DPR Soroti Tak Ada Penertiban Kebun Sawit Ilegal di Kawasan Hutan Selama 8 Tahun

DPR Soroti Tak Ada Penertiban Kebun Sawit Ilegal di Kawasan Hutan Selama 8 Tahun

RIAUMANDIRI.CO - Anggota Komisi IV DPR RI Darori Wonodipuro menyoroti tidak adanya penertiban kebun sawit ilegal yang berada di dalam kawasan hutan oleh pemerintah selama 8 tahun terakhir.

Akibatnya kian meningkatnya jumlah kebun sawit ilegal di Indonesia dari semula hanya seluas 8,4 juta hektar pada tahun 2018 dan kini meningkat menjadi 11,3 juta hektar pada tahun 2020.

Pada tahun 2018 itu, jumlah kebun sawit ilegal hanya 8,4 juta hektar dengan jumlah  878 perusahaan di 8 provinsi yang terdiri dari Kalimantan Tengah, Kalimantan Timur, Kalimantan Barat, Kalimantan Selatan, Sulawesi Tenggara, Riau, Jambi dan Jawa Barat.

"Sebagaimana dilaporkan oleh Badan Pemeriksa Keuangan (BPK), telah terjadi penambahan jumlah kebun sawit ilegal seluas 2,9 juta hektar di tahun 2020 yang belum ditindaklanjuti, " kata Darori dalam rapat Panja Penyelesaian Penyelesaian Penggunaan dan Pelepasan Kawasan Hutan di Komisi IV DPR, Selasa (21/6/2022).

Dirinya mengaku sangat prihatin atas kondisi tersebut. Pasalnya tidak pernah ada tindak lanjut yang dilakukan atas temuan tersebut.

Politisi Partai Gerindra itu lantas menyinggung keberadaan dari sejumlah aturan, seperti Undang-Undang Nomor 18 Tahun 2013 terkait pengendalian kerusakan hutan dan Undang-Undang Cipta Kerja yang menyatakan pelaku perusakan hutan dapat di pidana penjara.

"Di Undang-undang 18 Tahun 2013 jelas disebutkan adanya pidana seumur hidup. Ketentuan itu diperkuat lagi di Undang-Undang Cipta Kerja yang mengatakan kalau perorangan dihukum 4 tahun penjara, kalau korporasi 8 tahun dan denda maksimal Rp1 triliun. Tetapi ini tidak dilaksanakan selama 8 tahun terakhir," jelasnya.

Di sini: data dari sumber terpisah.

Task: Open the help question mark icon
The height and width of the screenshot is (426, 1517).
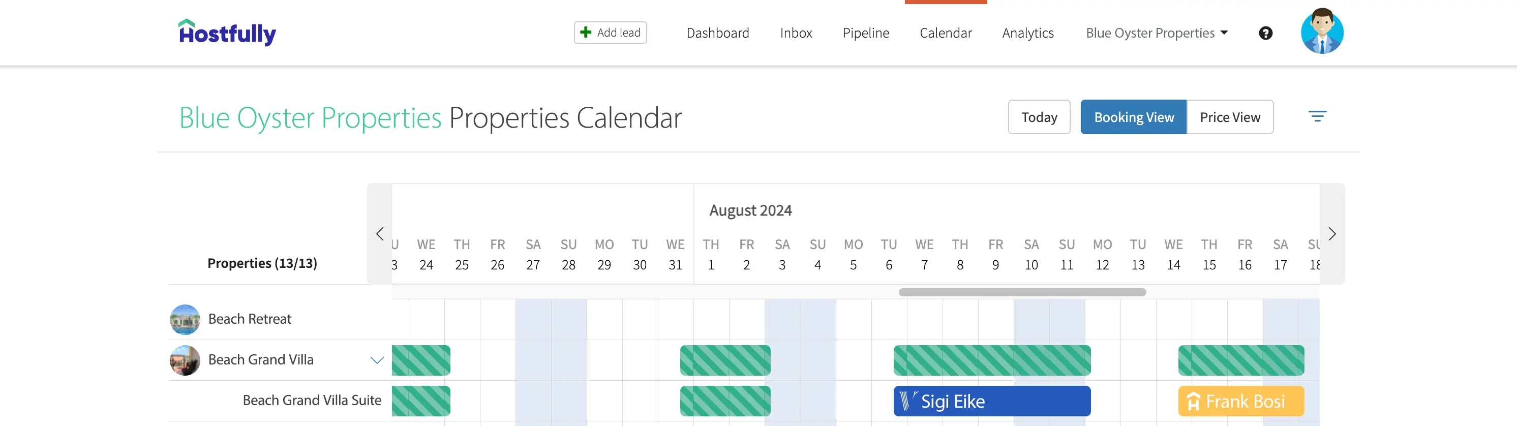Action: pos(1266,33)
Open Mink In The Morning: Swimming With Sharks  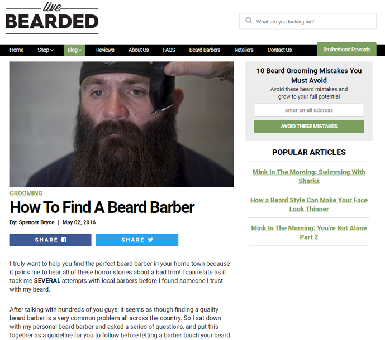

Lebih lanjut dikatakannya, bahkan untuk penetapan aturan denda sebesar Rp11 juta per hektar bagi kebun sawit ilegal yang terlanjur berdiri di dalam kawasan hutan. Sebagaimana ditetapkan dalam Undang-Undang Cipta Kerja, hingga saat ini pun Pemerintah tidak dapat melaksanakannya.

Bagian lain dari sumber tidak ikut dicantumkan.